SÃO PAULO -  Foi em junho que mais de 400 bombeiros do Rio de Janeiro foram presos, após invadirem o quartel central da corporação. A categoria foi às ruas para reivindicar aumento de salário e melhorias nas condições de trabalho.

Muito exaltado, o governador Sérgio Cabral, chamou de "vândalos e irresponsáveis" os bombeiros que invadiram o quartel. Segundo ele, os manifestantes teriam agido dessa forma por motivação política.

Muito exaltado, Cabral que se reuniu durante toda a manhã com secretários e representantes da polícia e dos bombeiros, disse que foi uma covardia dos amotinados levar mulheres e crianças para o quartel.
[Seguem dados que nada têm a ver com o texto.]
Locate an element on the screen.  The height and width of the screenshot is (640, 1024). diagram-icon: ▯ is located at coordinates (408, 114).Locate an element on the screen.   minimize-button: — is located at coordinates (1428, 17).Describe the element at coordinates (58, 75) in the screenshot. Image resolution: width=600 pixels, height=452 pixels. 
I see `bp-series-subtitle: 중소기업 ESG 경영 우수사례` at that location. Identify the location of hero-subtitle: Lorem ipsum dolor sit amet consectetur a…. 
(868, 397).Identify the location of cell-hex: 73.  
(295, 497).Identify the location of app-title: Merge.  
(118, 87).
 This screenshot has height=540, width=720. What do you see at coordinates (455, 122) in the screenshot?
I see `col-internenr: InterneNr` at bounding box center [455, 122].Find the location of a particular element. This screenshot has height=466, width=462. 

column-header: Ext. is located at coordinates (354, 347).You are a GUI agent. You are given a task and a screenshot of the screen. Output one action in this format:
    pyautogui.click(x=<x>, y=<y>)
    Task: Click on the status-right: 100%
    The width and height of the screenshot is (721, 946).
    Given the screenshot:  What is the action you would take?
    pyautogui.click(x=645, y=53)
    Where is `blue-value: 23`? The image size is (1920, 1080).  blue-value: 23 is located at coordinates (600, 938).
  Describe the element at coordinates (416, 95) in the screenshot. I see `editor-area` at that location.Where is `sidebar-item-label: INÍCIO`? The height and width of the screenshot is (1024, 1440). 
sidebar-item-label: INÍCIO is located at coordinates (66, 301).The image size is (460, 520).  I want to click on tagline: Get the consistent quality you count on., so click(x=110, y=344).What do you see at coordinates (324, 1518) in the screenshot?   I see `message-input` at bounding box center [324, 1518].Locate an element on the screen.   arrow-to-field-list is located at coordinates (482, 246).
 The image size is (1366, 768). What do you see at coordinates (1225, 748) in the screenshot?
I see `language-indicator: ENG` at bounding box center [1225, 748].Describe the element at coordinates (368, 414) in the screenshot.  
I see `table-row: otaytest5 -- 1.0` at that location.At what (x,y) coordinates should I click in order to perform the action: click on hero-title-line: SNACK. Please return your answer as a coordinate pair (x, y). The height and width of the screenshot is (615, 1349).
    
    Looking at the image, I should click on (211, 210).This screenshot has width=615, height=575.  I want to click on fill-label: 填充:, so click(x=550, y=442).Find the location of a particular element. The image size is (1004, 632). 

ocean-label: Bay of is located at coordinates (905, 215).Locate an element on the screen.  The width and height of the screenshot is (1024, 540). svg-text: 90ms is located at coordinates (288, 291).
Após ter criticado a atitude dos manifestantes, Sérgio Cabral foi muito criticado pela população. No fim do mesmo mês, o governador acabou sancionando os projetos que garantem a antecipação do reajuste de 5,58% para a categoria e o uso de 30% do Fundo Especial do Corpo de Bombeiros (Funesbom) para gratificações.

Assaltos. Após inúmeras ocorrências de explosão a caixas eletrônicos, os bancos resolveram manchar de tinta rosa o dinheiro das máquinas. Mas foi em junho que o Banco Central decidiu quais as normas seriam adotadas, caso um cliente viesse a sacar uma nota manchada. A nova regra determina que, em caso de saque (em caixa eletrônico ou agência) de notas rosas, a instituição financeira deverá trocar imediatamente o dinheiro apresentado pelo cliente. A substituição deverá ocorrer independentemente de apresentação de extrato bancário ou de boletim de ocorrência.

Casamento. Foi em junho que José Sérgio Sousa Moresi e Luiz André Sousa Moresi entraram para a história do País. Eles formam o primeiro casal homoafetivo oficialmente reconhecido no País.

Essa conquista veio após o Supremo Tribunal Federal (STF) ter aprovado por unanimidade o reconhecimento da união homoafetiva, no mês passado. O ministro Luiz Fux, o primeiro a apresentar seu voto, deu o segundo voto a favor da união homoafetiva. Falando de improviso, Fux lembrou que homossexualismo não é crença, nem opção de vida. "Ainda mais se levarmos em conta a violência psicológica e física que a sociedade ainda tem contra os homossexuais". Para o ministro, se a homossexualidade não é crime, não há por que impedir os homossexuais de constituírem família.

A conversão de união estável em casamento civil foi registrada no dia 27 de junho, autorizada pelo juiz Fernando Henrique Pinto, da 2ª Vara da Família e das Sucessões de Jacareí, no Vale do Paraíba, São Paulo.

Para José Sérgio, a decisão judicial marca uma nova vida. "Agora somos um casal oficialmente reconhecido, é uma emoção muito grande, estamos muito felizes", comemora.